- TASK TO CARRY OUT
Rewrite all of the entries with "question mark icon" changed to "question mark button" and everything else left as it stands. Omit the pictures from your answer.

- MATERIAL FOR THE TASK

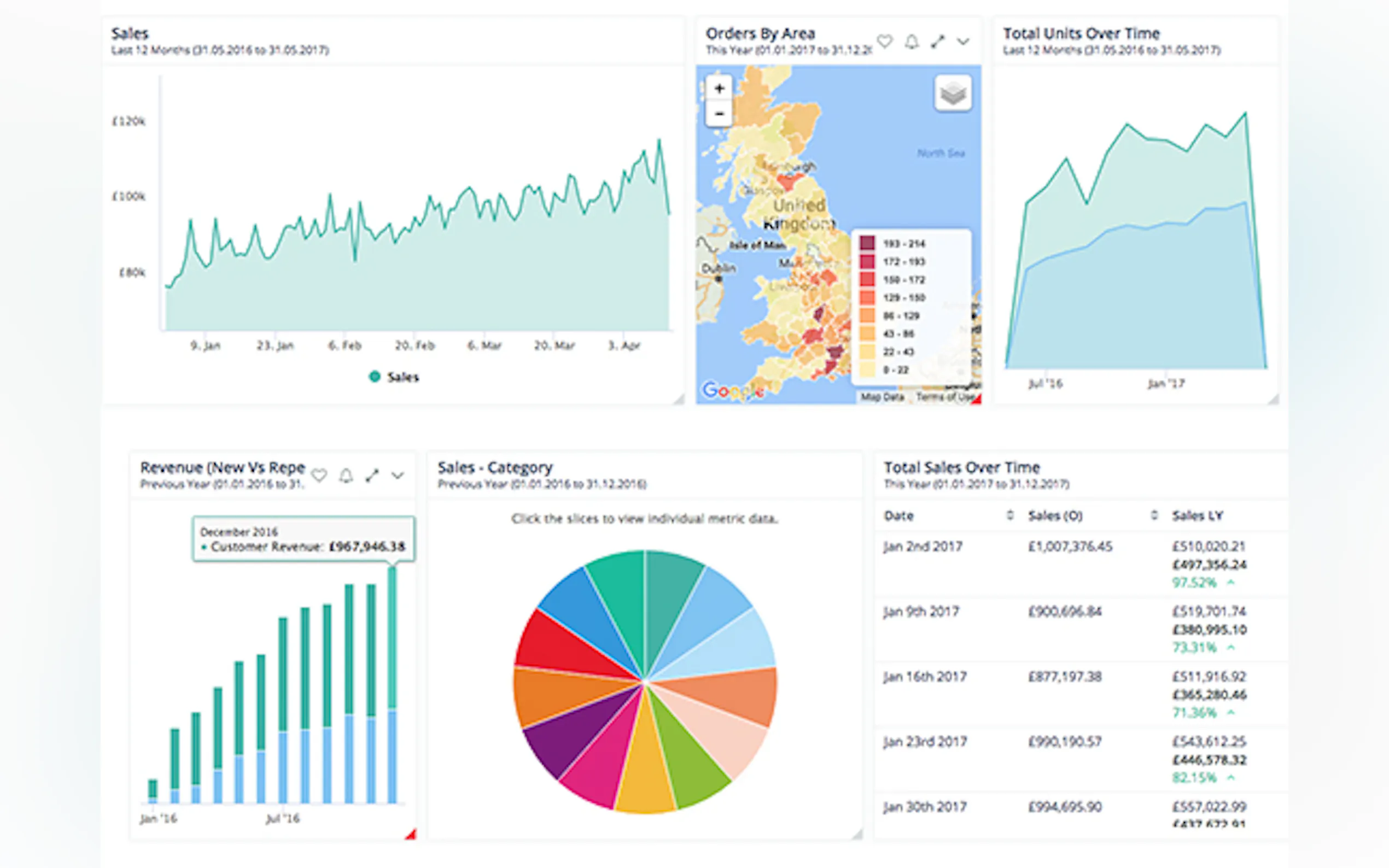Open Orders By Area chevron dropdown menu
This screenshot has height=868, width=1389.
point(964,42)
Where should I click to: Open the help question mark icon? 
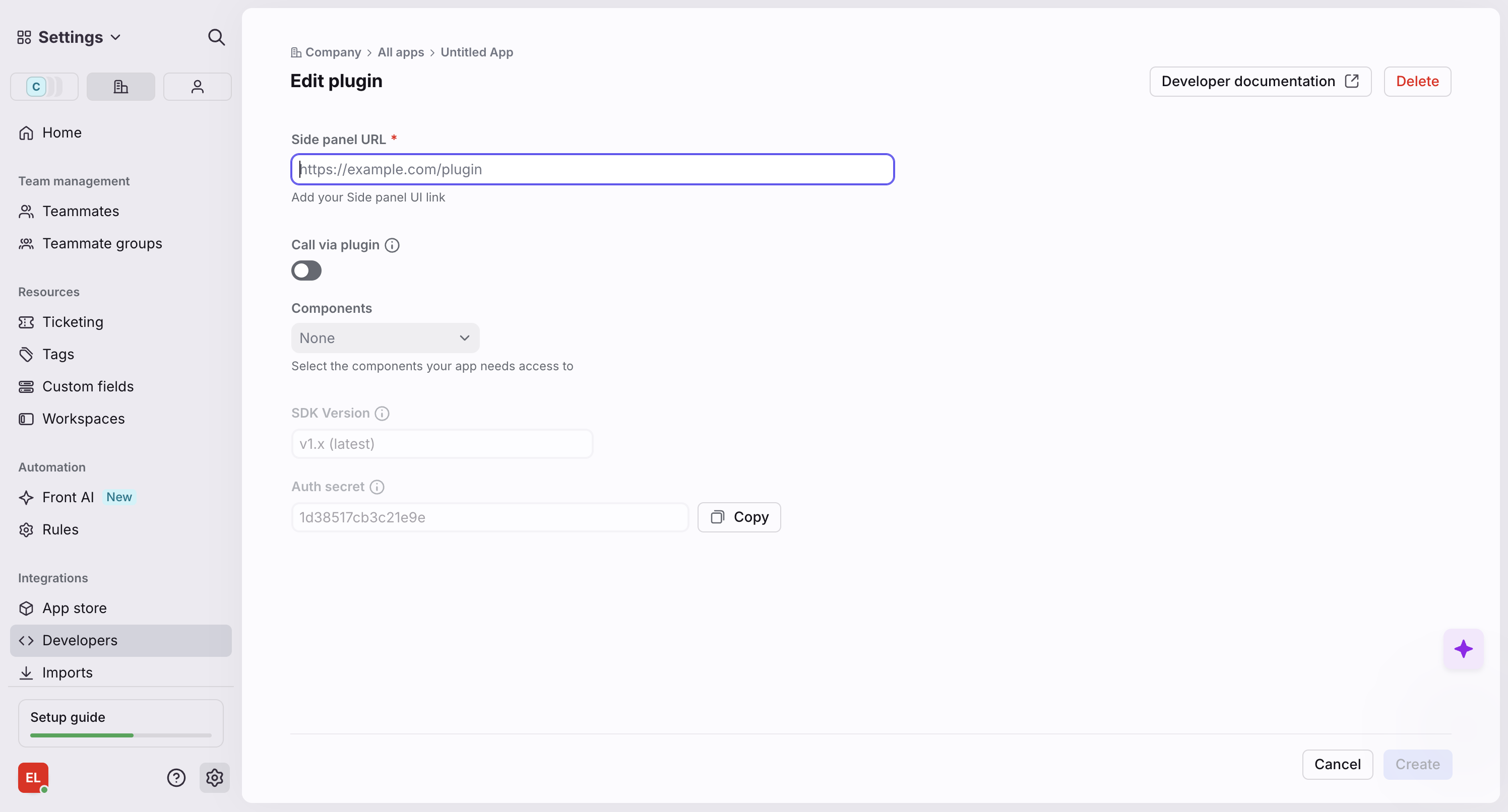click(x=176, y=777)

- COMPLETED TASK
Open Orders By Area chevron dropdown menu
This screenshot has height=868, width=1389.
point(964,42)
Where should I click to: Open the help question mark button? 
click(x=176, y=777)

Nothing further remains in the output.